What is the advantage of breaking up a large change into multiple small PRs, compared to multiple small independently-reviewable commits as part of a single PR?

If a PR introduces a new function that will be used in the next commit, I would much rather see that next commit using git, than hunt for it in the PR queue.

To me in a lot of cases it seems even as a reviewer, it's harder to understand big picture if someone splits up the PRs.

But as a code writer myself, for example, if I am building a new feature, firstly it's really hard for me to know what the whole thing would look like without going through it all and it's probably very iterative process as I'm doing it, so I usually wouldn't be able to split it up or it would very suboptimal to split it up before I've finished everything.

Then I would try to split it up as I've finished to appease reviewers, but again, it requires whole lot of creativity to do. Should I try to split up shared component first? Because I surely can't split up whatever is using those shared components. If I do then, people won't see whatever is implementing those shared components so they won't have understanding on why those shared components provide certain functionality etc.

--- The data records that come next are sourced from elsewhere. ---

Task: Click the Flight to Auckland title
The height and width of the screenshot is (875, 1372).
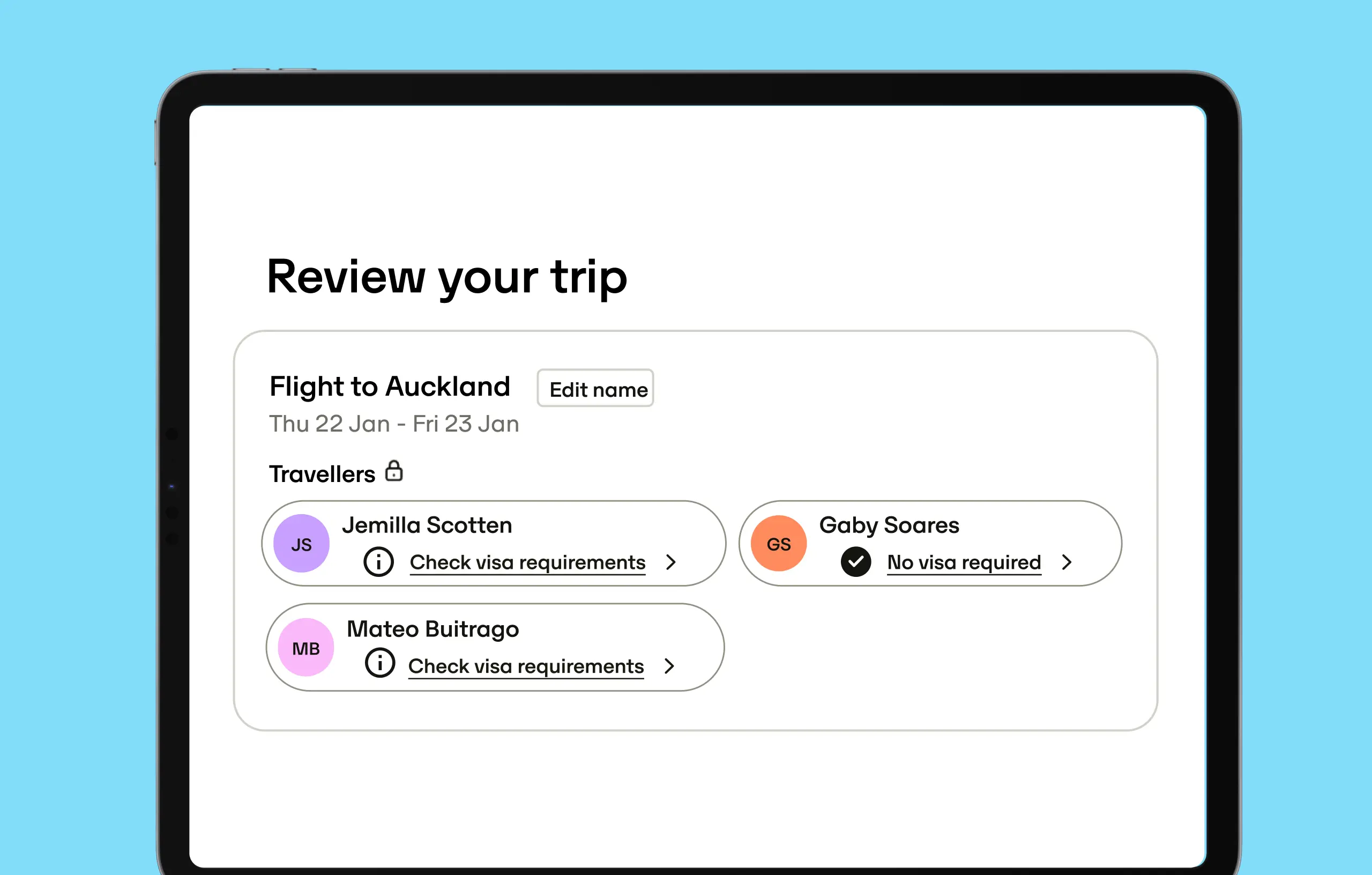Action: pyautogui.click(x=390, y=387)
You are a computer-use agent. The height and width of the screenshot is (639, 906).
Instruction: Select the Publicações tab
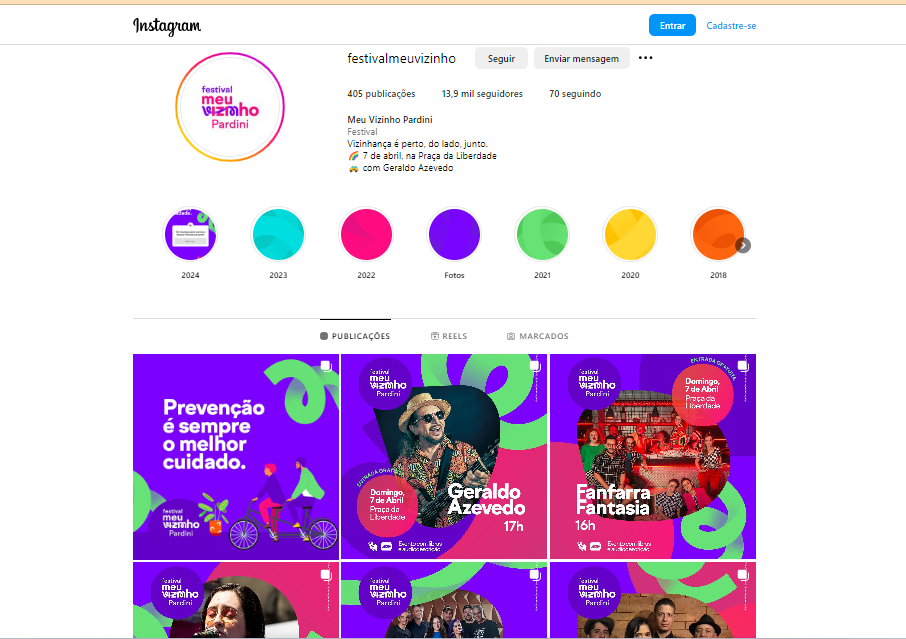[355, 336]
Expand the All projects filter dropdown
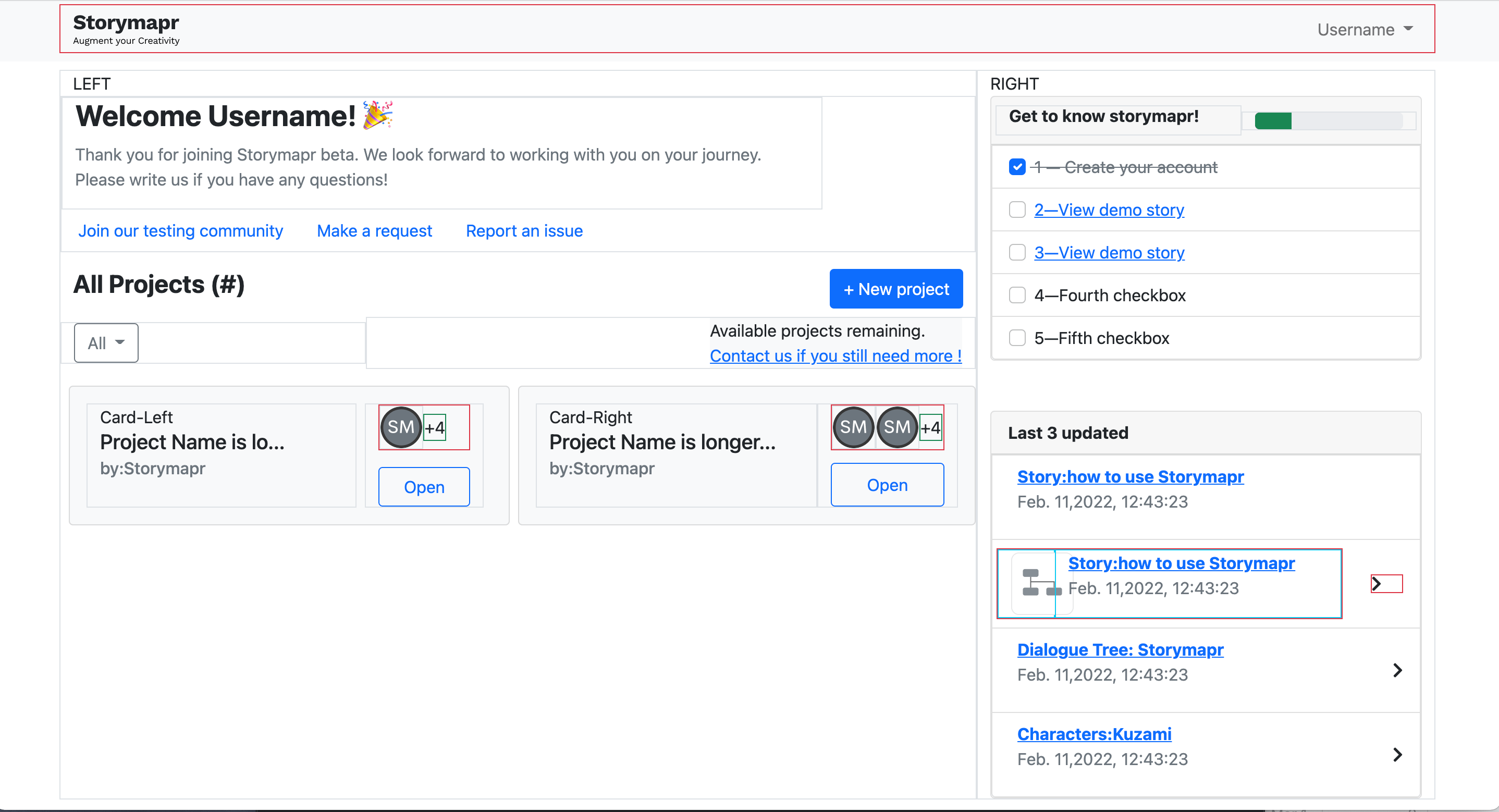This screenshot has height=812, width=1499. (106, 343)
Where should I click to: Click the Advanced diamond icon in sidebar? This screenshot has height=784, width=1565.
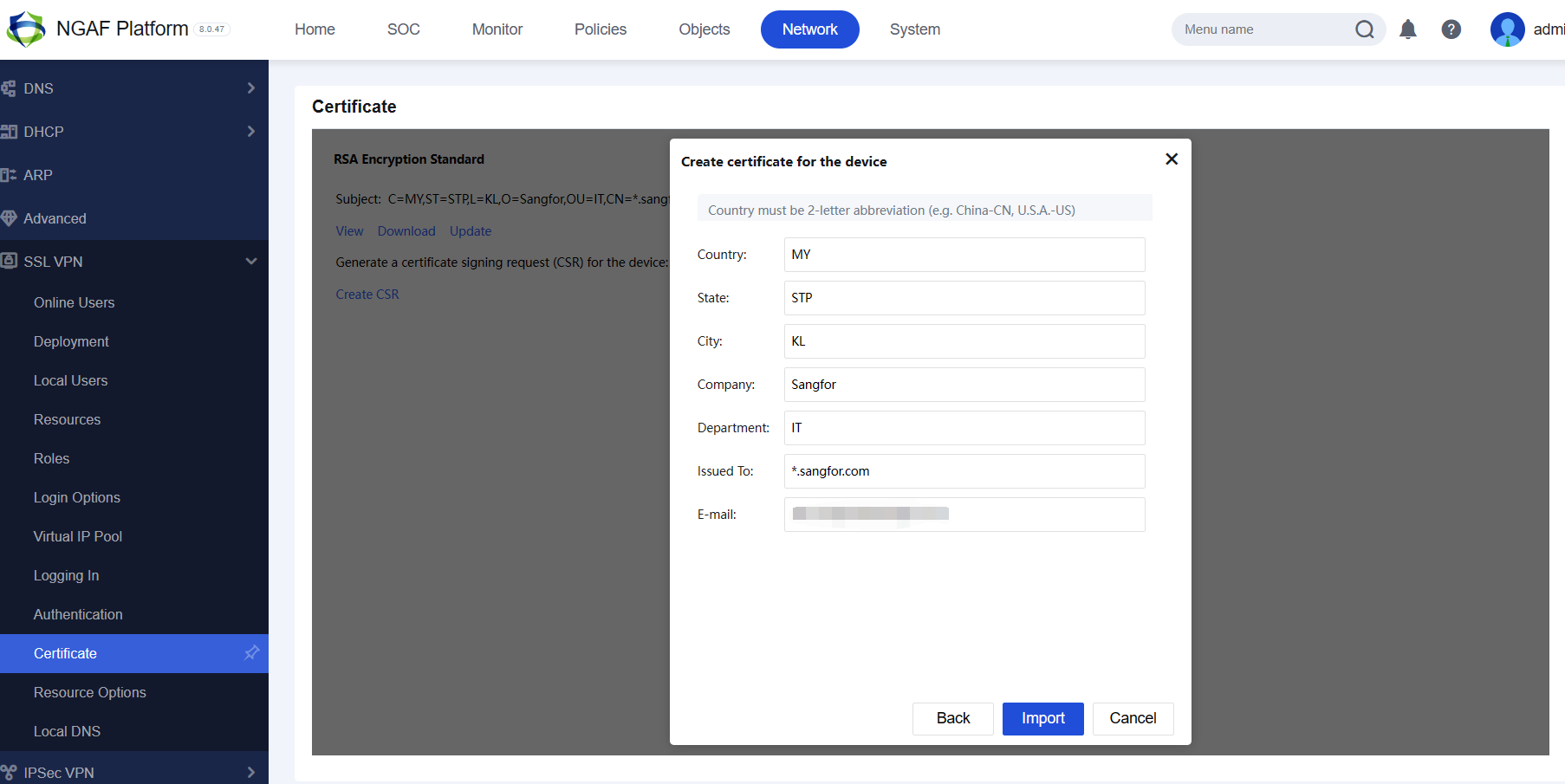10,218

Overall it complicates a lot it seems because if I was to do it during my iterative process then I would write a PR, later refactor bunch of it anyway, and I would do it in the order that feels best for me, but wouldn't necessarily be easy to understand for anyone not within it.

Honestly "you should only have small PRs" is one of those cultural things more people should invest in. Small changes really are both faster and less bug-prone.

To make it work, you have to think differently and code differently. You have to think in advance: "does what I want to do require changing a lot?" If so, think about how else you can solve your problem. Or when implementing something for the first time, think about how difficult it would be for someone to change it.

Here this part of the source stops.